世界にふたり | ナノ
覚くんに告白された日の夜は何も手につかなかった。けれど、覚くんから連絡が来ることはなく、学校で会うこともない。次第に夢だったのでは? なんて考えてしまう始末。とりあえず自分の考えをノートにまとめてみた。私の気持ち。覚くんが好きか否か。付き合いたいか否か。
結果、覚くんの事は凄く気になる存在ではあるけれど、一緒にいると平穏じゃいられなくなる。つまり付き合う余裕はない。

答えが出てからというよりは、わかりきった答えを再確認してからは、勉強の日々に戻った。けれど、校内を歩く時はあの赤い髪の毛がいないかソワソワとしてしまう。地から足が浮いてしまうような感覚。そうならないように、爪先に力を込めて歩く日々。そんな日常に慣れた頃、それを待っていたかのようにきた覚くんからの連絡。

“大会が終わって一段落したから、オフがありそう。もしかしたら学校で会うかもね!”

もしやこれは揺さぶりか。そうなのか? そう身構えてから三日後。私の下駄箱の傍に覚くんがしゃがみこんでいた。

「久しぶりー」

ひらひらと手を振って笑った顔にドキリと心臓が跳ねあがった。

「バス停までだったらいいよネ?」
「あ、うん」

あれこれ考える間もなくバス停に到着した。あまり時間はないし、私はすぐに本題を切り出した。

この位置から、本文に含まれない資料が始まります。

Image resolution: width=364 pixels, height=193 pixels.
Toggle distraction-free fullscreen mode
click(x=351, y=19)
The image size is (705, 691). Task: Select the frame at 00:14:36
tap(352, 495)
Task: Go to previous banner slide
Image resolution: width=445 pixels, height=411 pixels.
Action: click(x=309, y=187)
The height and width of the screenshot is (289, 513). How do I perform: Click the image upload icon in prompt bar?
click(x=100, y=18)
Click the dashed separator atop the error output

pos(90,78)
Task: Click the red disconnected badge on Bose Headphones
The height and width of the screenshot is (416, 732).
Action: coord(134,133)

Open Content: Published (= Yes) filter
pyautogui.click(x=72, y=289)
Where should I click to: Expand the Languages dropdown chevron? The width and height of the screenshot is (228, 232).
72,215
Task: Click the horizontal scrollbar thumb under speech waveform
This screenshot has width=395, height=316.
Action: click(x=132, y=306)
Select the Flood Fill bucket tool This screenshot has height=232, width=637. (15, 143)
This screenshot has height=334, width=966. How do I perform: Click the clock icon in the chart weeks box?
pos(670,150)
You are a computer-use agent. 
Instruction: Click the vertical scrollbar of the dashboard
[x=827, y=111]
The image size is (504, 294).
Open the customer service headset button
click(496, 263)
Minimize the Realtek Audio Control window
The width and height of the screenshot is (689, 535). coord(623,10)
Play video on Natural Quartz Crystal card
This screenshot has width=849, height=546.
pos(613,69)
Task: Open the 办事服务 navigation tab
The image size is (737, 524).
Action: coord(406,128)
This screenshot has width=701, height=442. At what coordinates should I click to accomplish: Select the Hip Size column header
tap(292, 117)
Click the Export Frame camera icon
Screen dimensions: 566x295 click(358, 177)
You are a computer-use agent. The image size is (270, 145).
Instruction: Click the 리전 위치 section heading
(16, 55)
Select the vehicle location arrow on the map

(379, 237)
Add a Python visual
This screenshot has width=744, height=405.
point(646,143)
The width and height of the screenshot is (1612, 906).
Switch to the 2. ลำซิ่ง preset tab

「勉強に集中したいの。だから付き合うことはできない」
「ナマエちゃんは俺のこと嫌い?」
「嫌いじゃないよ」
「じゃあ好き?」
「like」
「でもそれがラブになる可能はあるんでしょ?」
「そうじゃなくてさ、勉強しなきゃいけないの」

引き下がる様子が全くない覚くん。

「たまにこうやってバス停で会えればいい」
「付き合わなくてもいいと思う」
「他の男と付き合われたら嫌だ」
「そんな余裕ないよ」

私が何を言っても覚くんは縦に首を振ることはない。次第に言い返す言葉がなくなってきてしまった。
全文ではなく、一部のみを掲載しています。